What to produce>
Extract each line below that contains the string "should". Treat case as significant.

Lines on locating words and elements>
____________________

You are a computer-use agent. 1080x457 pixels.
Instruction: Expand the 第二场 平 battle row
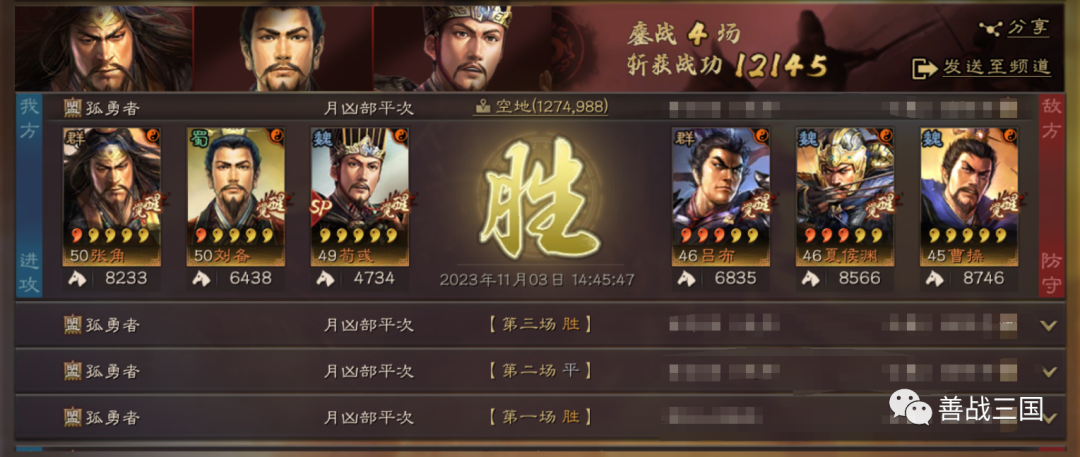[x=540, y=371]
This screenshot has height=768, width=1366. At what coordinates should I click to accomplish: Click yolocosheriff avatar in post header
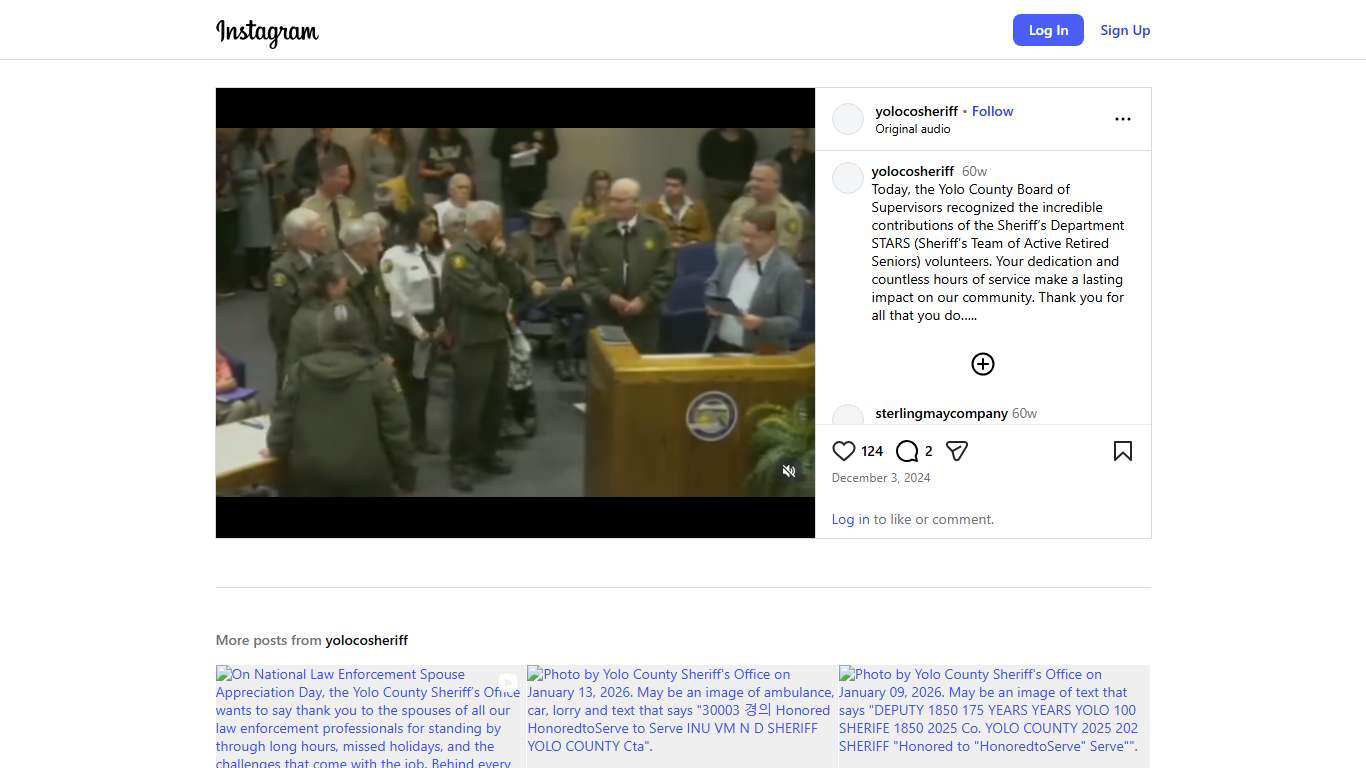[x=848, y=119]
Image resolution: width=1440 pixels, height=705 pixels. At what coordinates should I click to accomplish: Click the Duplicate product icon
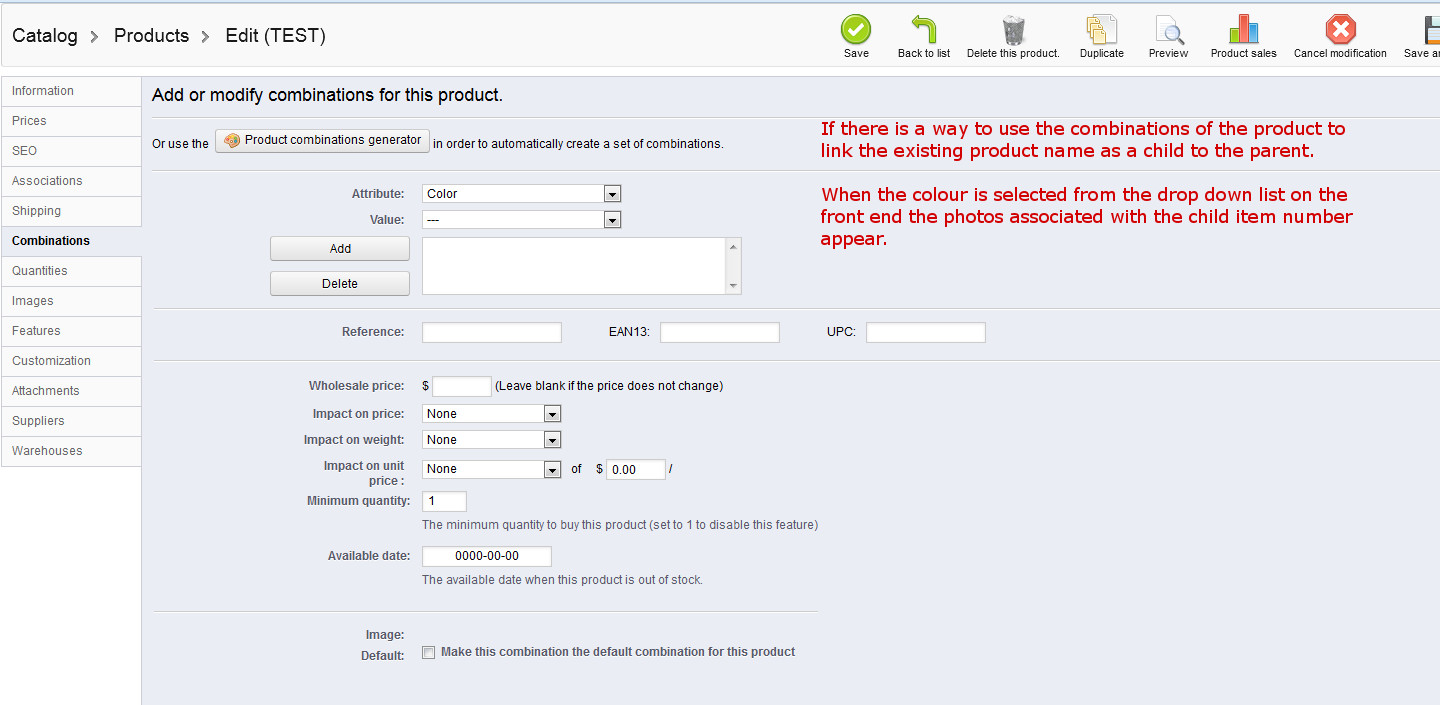1101,30
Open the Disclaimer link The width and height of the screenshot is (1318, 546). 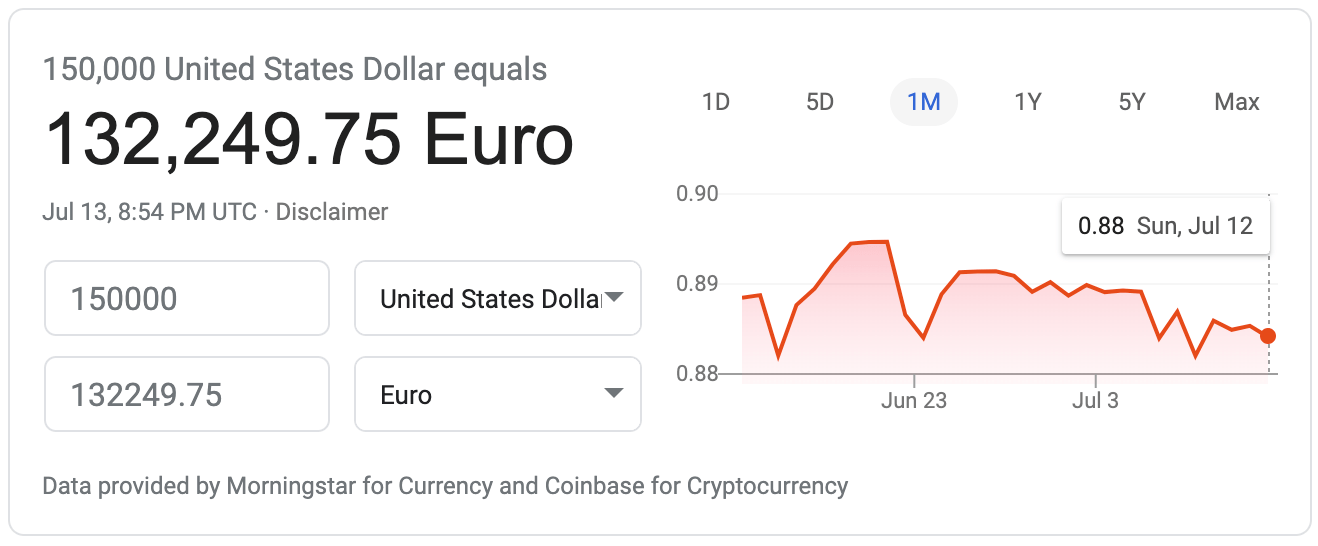332,212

____________________

Solution to this task>
This screenshot has height=768, width=1366. At what coordinates should I click to accomplish: Click yolocosheriff avatar in post header
Image resolution: width=1440 pixels, height=705 pixels. At what coordinates should I click to accomplish: Click the Duplicate product icon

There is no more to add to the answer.